Here, we provide bob.pipelines.FileListDatabase
that can be used to read
.csv
files and generate bob.pipelines.Sample
. The format is extremely
simple. You must put all the protocol files in a folder with the following
structure:
dataset_protocols_path/<protocol>/<group>.csv
where each subfolder points to a specific protocol and each file contains the samples of a specific group or set (e.g. training set). The names of the protocols are the names of folders and the name of each group is the name of the file.
Note
Instead of pointing to a folder, you can also point to a compressed tarball that contains the protocol files.
The .csv
files must have the following structure:
attribute_1,attribute_2,...,attribute_n
sample_1_attribute_1,sample_1_attribute_2,...,sample_1_attribute_n
sample_2_attribute_1,sample_2_attribute_2,...,sample_2_attribute_n
...
sample_n_attribute_1,sample_n_attribute_2,...,sample_n_attribute_n
Each row will contain exactly one sample (e.g. one image) and each column will represent one attribute of samples (e.g. path to data or other metadata).
An Example¶
Below is an example of creating the iris database. The .csv
files are
distributed with this package have the following format:
iris_database/
default/
train.csv
test.csv
As you can see there is only protocol called default
and two groups
train
and test
. Moreover, .csv
files have the following format:
sepal_length,sepal_width,petal_length,petal_width,target
5.1,3.5,1.4,0.2,Iris-setosa
4.9,3,1.4,0.2,Iris-setosa
...
>>> import pkg_resources
>>> import bob.pipelines as mario
>>> dataset_protocols_path = pkg_resources.resource_filename(
... 'bob.pipelines', 'tests/data/iris_database')
>>> database = mario.FileListDatabase(
... dataset_protocols_path,
... protocol="default",
... )
>>> database.samples(groups="train")
[Sample(data=None, sepal_length='5.1', sepal_width='3.5', petal_length='1.4', petal_width='0.2', target='Iris-setosa'), Sample(...)]
>>> database.samples(groups="test")
[Sample(data=None, sepal_length='5', sepal_width='3', petal_length='1.6', petal_width='0.2', target='Iris-setosa'), Sample(...)]
As you can see, all attributes are strings. Furthermore, we may want to transform our samples further before using them.
Transforming Samples¶
bob.pipelines.FileListDatabase
accepts a transformer that will be applied
to all samples:
>>> import numpy as np
>>> from sklearn.preprocessing import FunctionTransformer
>>> def prepare_data(sample):
... return np.array(
... [sample.sepal_length, sample.sepal_width,
... sample.petal_length, sample.petal_width],
... dtype=float
... )
>>> def prepare_iris_samples(samples):
... return [mario.Sample(prepare_data(sample), parent=sample) for sample in samples]

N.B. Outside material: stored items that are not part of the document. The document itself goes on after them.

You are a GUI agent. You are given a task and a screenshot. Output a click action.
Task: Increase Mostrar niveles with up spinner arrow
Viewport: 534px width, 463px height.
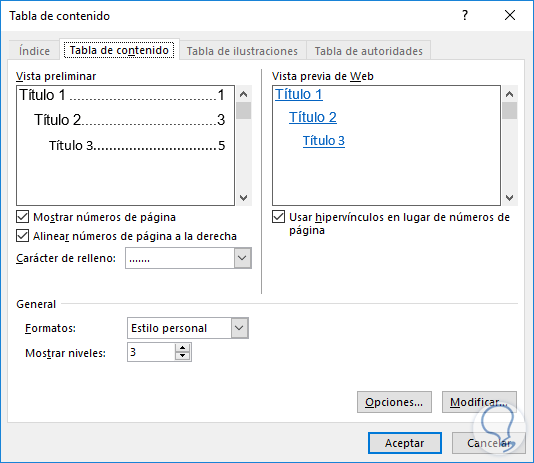coord(183,348)
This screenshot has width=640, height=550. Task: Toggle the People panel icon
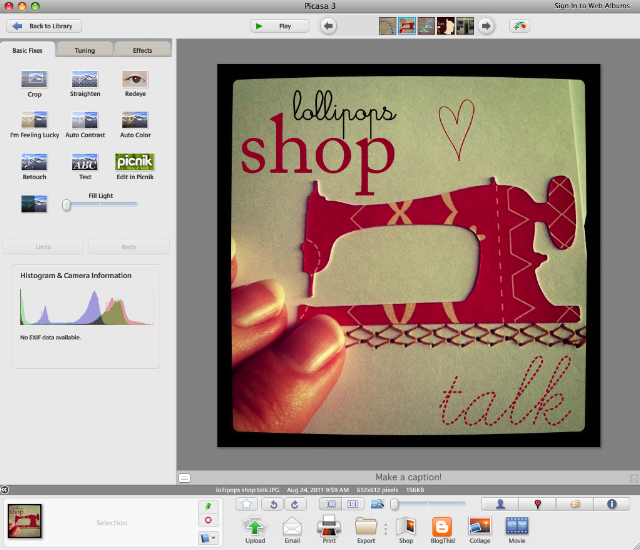[500, 504]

>>> database = mario.FileListDatabase(
... dataset_protocols_path,
... protocol="default",
... transformer=FunctionTransformer(prepare_iris_samples),
... )
>>> database.samples(groups="train")
[Sample(data=array([5.1, 3.5, 1.4, 0.2]), sepal_length='5.1', sepal_width='3.5', petal_length='1.4', petal_width='0.2', target='Iris-setosa'), Sample(...)]
Note
The transformer
used in the FileListDatabase
will not be fitted and
you should not perform any computationally heavy processing on the samples
in this transformer. You are expected to do the minimal processing of
samples here to make them ready for experiments. Most of the time you just
load the data from disk in this transformer and return delayed samples.
Now our samples are ready to be used and we can run a simple experiment with them.
Running An Experiment¶
Here, we want to train an Linear Discriminant Analysis (LDA) on the data. Before
that, we want to normalize the range of our data and convert the target
labels to integers.
>>> from sklearn.discriminant_analysis import LinearDiscriminantAnalysis
>>> from sklearn.preprocessing import StandardScaler, LabelEncoder
>>> from sklearn.pipeline import Pipeline
>>> scaler = StandardScaler()
>>> encoder = LabelEncoder()
>>> lda = LinearDiscriminantAnalysis()
>>> scaler = mario.wrap(["sample"], scaler)
>>> encoder = mario.wrap(["sample"], encoder, input_attribute="target", output_attribute="y")
>>> lda = mario.wrap(["sample"], lda, fit_extra_arguments=[("y", "y")])
>>> pipeline = Pipeline([('scaler', scaler), ('encoder', encoder), ('lda', lda)])
>>> pipeline.fit(database.samples(groups="train"))
Pipeline(...)
>>> encoder.estimator.classes_
array(['Iris-setosa', 'Iris-versicolor', 'Iris-virginica']...)
>>> predictions = pipeline.predict(database.samples(groups="test"))
>>> predictions[0].data, predictions[0].target, predictions[0].y
(0, 'Iris-setosa', 0)